<<<<

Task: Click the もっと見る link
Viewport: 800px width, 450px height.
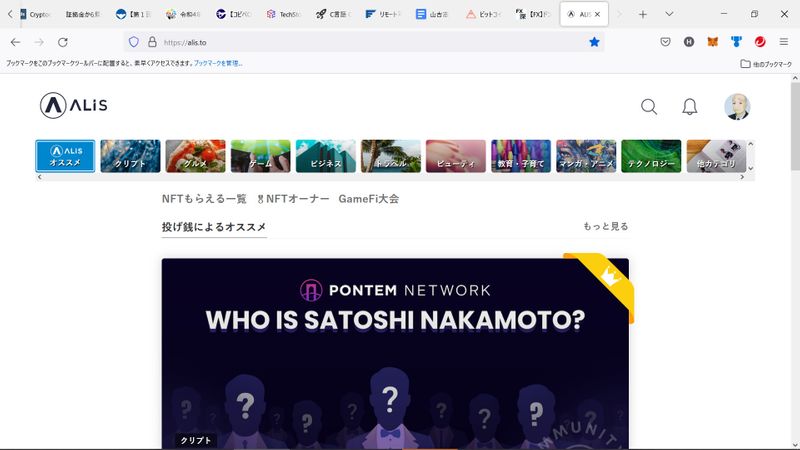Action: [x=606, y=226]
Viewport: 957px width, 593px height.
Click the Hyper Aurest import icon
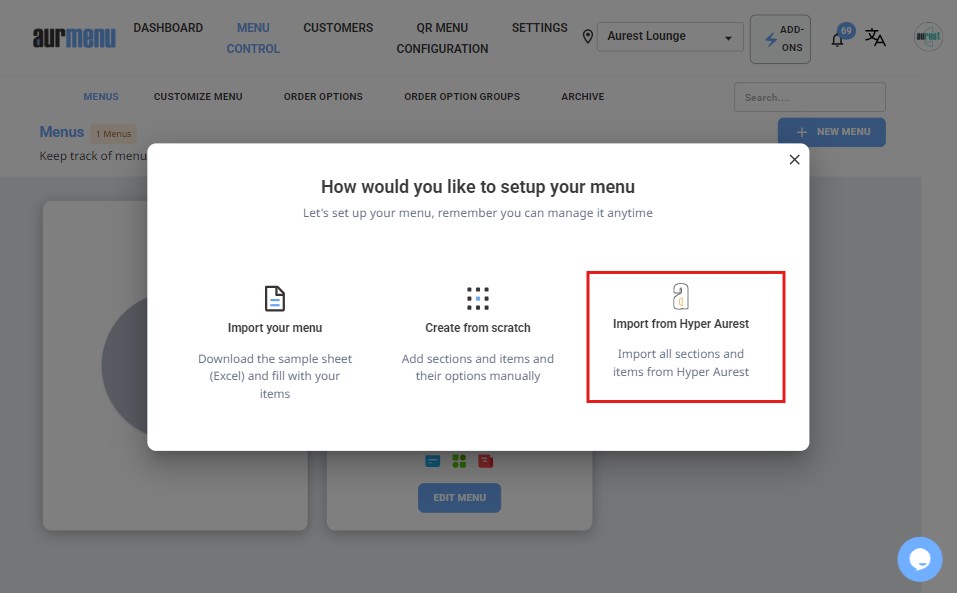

>>>>

--- Work item ---
Look above for lines with the word "Click" and copy them all.

--- Task answer ---
Task: Click the もっと見る link
Click the Hyper Aurest import icon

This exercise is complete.